Return the lines from the line with "You are a computer-use agent. The" to the line with "tap(953, 863)", both included, copying them verbatim and leaving out the pictures.

§ Data lines:
- - - - - - -

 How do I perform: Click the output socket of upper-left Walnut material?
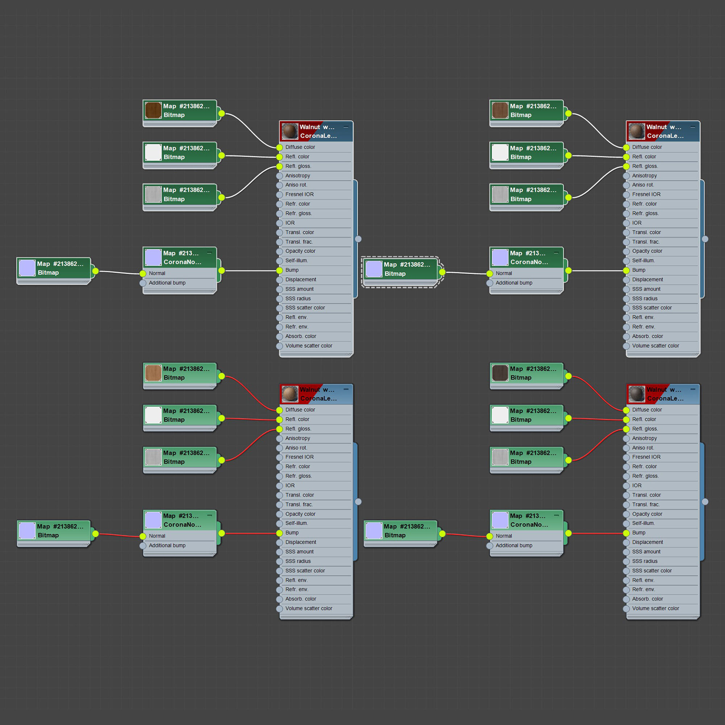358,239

- - - - - - -

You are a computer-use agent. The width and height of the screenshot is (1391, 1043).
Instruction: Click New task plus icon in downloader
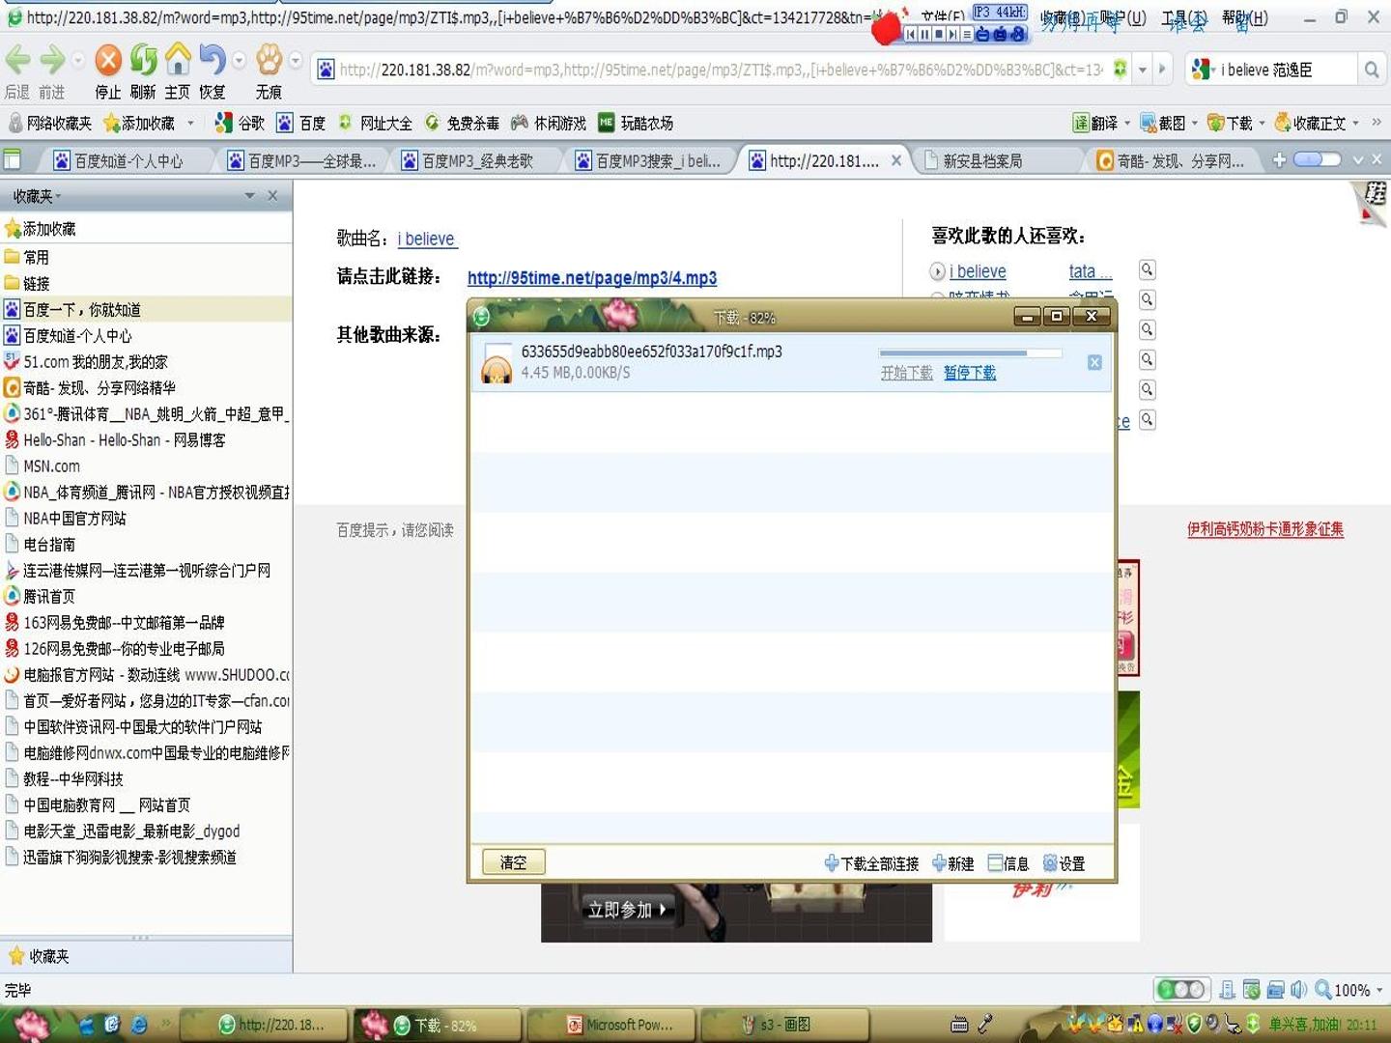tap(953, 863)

- - - - - - -

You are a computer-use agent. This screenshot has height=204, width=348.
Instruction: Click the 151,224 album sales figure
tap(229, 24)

- - - - - - -

§ Task solution:
You are a computer-use agent. The width and height of the screenshot is (1391, 1043).
Instruction: Click New task plus icon in downloader
tap(953, 863)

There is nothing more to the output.